Yes, I meant that the temperature is constant so the change in temperature is zero.

 

[ehild]

Yes, I meant that the temperature is constant so the change in temperature is zero.

The path from C to A looks like a straight line instead of an isotherm (hyperbola) , so the temperature can change during the process, but the initial and final temperature is the same.

 

[YMMMA]

Is there away to distinguish between isotherm and adiabatic of not stated? Because both are hyperbola right?

 

[YMMMA]

For example, in this file it says that i to Y volume increased so temperature increased. From Y to f pressure decreased, so temperature decreases. From i to f, or path X, it’s a hyperbola, but it is adiabatic or isotherm. Is it even necessary to know in this particular case? Because if it is isother, change in internal energy is zero; if it is adiabatic change in internal energy equals negative the work done by th gas to expand the volume. So, in either ways, path Y is greater.

 

[ehild]

Is there away to distinguish between isotherm and adiabatic of not stated? Because both are hyperbola right?

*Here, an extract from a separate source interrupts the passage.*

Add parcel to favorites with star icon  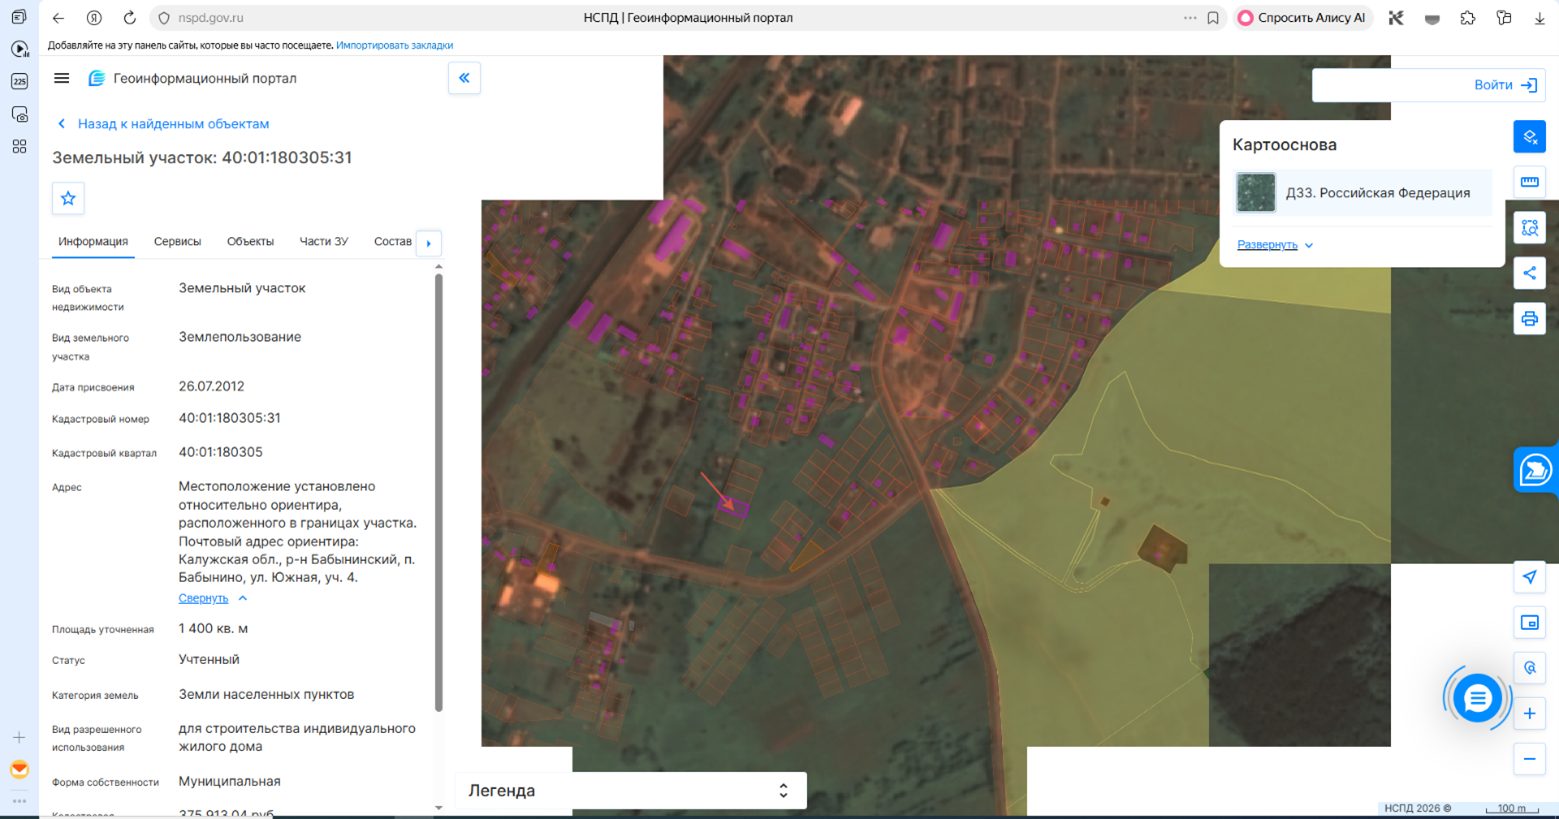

The equation of an isotherm is PV=const, it is a hyperbola in the P-V plane. The equation of an adiabatic process is PV^γ=const, it is not a hyperbola. While PV=const is a curve symmetric to the 45^°line, PV^γ=const is not.
If the product of the initial volume and pressure is the same as the product of the final volume and pressure, the process can be isotherm, but not adiabatic.

 

[mjc123]

It's not possible to decide whether the path X is isothermal or adiabatic in this case, but you don't need to know in order to answer the question.
Isothermal: PV = constant (hyperbola)
Adiabatic (reversible): PV^γ = constant (not hyperbola, I think)
Internal energy is a state function. What does that tell you?

ehild beat me to it!

 

[YMMMA]

It's not possible to decide whether the path X is isothermal or adiabatic in this case, but you don't need to know in order to answer the question.
Isothermal: PV = constant (hyperbola)
Adiabatic (reversible): PV^γ = constant (not hyperbola, I think)
Internal energy is a state function. What does that tell you?

ehild beat me to it!

That it is concerned about the value at each state but not the path. That means both paths started at i and ended at f, so both are equal

 

[Chestermiller]

That it is concerned about the value at each state but not the path. That means both paths started at i and ended at f, so both are equal

Yes. Both paths have the same change in internal energy, irrespective of the details of the two paths.